Once the wastewater is denitrified, it travels through 48 ultraviolet lights, that “kill the bacteria before it goes out the back door,” the back door being the bay. The lights kill the fecal entero coliform. “Back in ‘75 they were going to put a pipe from here to the breakwater, but it was too much money and it just never happened. There’s no talk of that being done now,” he said.
“The whole idea of this place is to catch the solids, get your nitrogen out, and knock the fecal coliform out before it goes out the back door.”
Inside the plant, Mr. Yardley introduced Fran Schiavoni, a licensed sewage treatment plant operator, hunched over a nearby computer, monitoring the tanks. Mr. Schiavoni produced a piece of paper full of numbers. “In July, 3.17 million gallons came into the plant, and we pulled out 55,000 gallons of sludge,” he said. He subtracted the sludge, multiplied by 100, “that gets your decimal in order” and then divided by the total. “We had 98.27 percent clarity. That’s way good.”

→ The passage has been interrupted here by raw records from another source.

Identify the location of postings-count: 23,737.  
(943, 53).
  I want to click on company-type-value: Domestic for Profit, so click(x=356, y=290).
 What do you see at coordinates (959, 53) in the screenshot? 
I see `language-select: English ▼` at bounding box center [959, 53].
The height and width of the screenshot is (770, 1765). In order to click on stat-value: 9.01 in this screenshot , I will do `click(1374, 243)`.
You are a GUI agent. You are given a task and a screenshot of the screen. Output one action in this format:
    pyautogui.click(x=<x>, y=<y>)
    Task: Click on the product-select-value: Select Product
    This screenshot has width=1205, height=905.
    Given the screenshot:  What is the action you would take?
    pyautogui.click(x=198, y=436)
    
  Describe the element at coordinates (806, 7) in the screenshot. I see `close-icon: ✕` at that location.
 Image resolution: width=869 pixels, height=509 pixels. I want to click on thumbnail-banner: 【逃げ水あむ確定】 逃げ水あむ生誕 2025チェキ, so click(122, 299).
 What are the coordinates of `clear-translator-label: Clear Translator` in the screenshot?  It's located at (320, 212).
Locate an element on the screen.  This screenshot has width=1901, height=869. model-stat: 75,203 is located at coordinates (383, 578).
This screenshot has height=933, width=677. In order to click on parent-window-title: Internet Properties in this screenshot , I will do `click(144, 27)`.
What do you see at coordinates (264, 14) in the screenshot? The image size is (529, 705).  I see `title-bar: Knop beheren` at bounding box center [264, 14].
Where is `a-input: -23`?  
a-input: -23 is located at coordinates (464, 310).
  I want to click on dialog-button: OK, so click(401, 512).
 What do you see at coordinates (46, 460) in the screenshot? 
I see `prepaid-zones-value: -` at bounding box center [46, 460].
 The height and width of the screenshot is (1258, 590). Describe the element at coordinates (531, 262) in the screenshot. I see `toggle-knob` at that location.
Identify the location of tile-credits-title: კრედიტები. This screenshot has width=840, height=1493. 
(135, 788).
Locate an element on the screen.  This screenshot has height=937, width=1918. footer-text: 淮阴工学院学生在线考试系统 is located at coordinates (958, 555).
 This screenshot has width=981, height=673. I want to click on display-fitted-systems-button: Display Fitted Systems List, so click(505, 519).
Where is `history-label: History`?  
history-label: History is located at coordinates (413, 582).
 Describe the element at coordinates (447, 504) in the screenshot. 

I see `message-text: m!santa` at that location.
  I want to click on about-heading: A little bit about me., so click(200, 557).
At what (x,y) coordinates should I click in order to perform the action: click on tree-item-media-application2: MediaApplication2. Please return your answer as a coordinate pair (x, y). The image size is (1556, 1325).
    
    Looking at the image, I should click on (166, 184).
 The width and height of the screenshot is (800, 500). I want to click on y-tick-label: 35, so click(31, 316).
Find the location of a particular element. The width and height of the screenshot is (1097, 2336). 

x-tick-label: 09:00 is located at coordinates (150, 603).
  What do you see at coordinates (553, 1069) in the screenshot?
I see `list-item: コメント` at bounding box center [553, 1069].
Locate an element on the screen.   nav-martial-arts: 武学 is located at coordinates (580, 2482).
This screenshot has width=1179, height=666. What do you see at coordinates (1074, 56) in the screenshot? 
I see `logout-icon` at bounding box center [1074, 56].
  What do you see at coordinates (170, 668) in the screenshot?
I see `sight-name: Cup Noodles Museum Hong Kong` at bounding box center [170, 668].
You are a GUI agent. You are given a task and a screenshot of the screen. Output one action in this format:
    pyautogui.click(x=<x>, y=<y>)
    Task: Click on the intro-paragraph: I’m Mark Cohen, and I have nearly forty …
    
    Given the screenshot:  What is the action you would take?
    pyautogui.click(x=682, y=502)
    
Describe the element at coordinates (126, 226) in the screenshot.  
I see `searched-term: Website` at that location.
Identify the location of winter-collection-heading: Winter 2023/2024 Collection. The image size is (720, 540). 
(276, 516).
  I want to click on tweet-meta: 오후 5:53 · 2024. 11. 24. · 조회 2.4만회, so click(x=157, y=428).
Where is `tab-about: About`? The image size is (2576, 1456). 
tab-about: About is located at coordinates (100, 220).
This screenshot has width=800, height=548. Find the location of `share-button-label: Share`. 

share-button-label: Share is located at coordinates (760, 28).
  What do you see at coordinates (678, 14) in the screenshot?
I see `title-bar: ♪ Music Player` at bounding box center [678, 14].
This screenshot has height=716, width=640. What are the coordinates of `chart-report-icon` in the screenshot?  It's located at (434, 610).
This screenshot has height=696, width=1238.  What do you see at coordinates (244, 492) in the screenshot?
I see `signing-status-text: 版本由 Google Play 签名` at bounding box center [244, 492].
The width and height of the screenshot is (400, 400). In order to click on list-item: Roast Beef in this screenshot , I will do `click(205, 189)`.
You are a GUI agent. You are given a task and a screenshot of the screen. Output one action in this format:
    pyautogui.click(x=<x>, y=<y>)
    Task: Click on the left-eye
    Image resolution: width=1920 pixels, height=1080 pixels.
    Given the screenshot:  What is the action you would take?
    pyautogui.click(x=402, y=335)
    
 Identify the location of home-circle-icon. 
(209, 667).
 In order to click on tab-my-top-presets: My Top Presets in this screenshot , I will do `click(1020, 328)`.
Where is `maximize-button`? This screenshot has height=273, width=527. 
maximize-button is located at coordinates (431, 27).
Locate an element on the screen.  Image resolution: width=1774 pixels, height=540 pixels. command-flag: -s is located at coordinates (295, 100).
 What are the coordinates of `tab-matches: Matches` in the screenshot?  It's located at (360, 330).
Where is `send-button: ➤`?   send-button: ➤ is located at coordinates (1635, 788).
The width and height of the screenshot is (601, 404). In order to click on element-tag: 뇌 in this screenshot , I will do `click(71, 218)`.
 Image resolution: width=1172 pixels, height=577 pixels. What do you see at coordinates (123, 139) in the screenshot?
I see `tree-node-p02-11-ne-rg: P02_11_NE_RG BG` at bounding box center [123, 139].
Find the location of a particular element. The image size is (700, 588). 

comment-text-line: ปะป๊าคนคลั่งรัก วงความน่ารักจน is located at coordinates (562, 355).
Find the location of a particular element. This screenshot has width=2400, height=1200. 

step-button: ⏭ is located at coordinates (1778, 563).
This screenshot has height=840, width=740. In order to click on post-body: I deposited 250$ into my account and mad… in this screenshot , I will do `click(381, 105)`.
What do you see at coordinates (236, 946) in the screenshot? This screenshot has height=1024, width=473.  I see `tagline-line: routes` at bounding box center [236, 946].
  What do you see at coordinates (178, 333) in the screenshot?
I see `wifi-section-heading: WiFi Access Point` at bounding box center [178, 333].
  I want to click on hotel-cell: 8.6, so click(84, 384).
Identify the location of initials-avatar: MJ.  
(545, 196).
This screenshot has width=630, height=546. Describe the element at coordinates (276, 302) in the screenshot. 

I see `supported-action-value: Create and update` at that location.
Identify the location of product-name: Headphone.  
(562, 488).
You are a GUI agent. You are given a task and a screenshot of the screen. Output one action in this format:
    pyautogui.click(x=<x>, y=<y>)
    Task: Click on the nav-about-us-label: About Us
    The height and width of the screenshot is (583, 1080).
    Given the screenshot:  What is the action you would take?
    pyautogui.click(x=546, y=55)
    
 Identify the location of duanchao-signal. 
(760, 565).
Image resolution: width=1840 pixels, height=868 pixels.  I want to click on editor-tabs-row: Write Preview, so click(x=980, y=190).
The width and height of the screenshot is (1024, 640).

Past that was a lab full of beakers holding water with varying levels of clarity.
“That’s what’s coming in, that’s what’s going out the back door,” said Mr. Yardley, comparing two beakers. He held the processed beaker next to a water cooler. “Sometimes it’s even better looking than the Poland Spring,” he said, smiling.
He showed off a 1975-era generator — “to replace it is 225 grand, and it’s never given me a lick of trouble” — and then a closet full of wires — “The brain is in there somewhere” — before heading back outside.
“This is like my little prison, we even have barbed wire,” he said, gesturing toward the rusted deterrent along the top of a chain link fence. “Most people don’t know I’m here, which is great, unless they smell something.”
He pointed to a large black tank, an odor scrubber that cloaks the smells emanating from the sludge tank. The plant cycles through different scents. “My whole purpose is not to smell here. I want you to smell oranges, or cherries, or whatever the flavor of the week is,” he said.
“When I get someone here saying, ‘I smell cherry smash,’ I’m happier than a pig in shit.”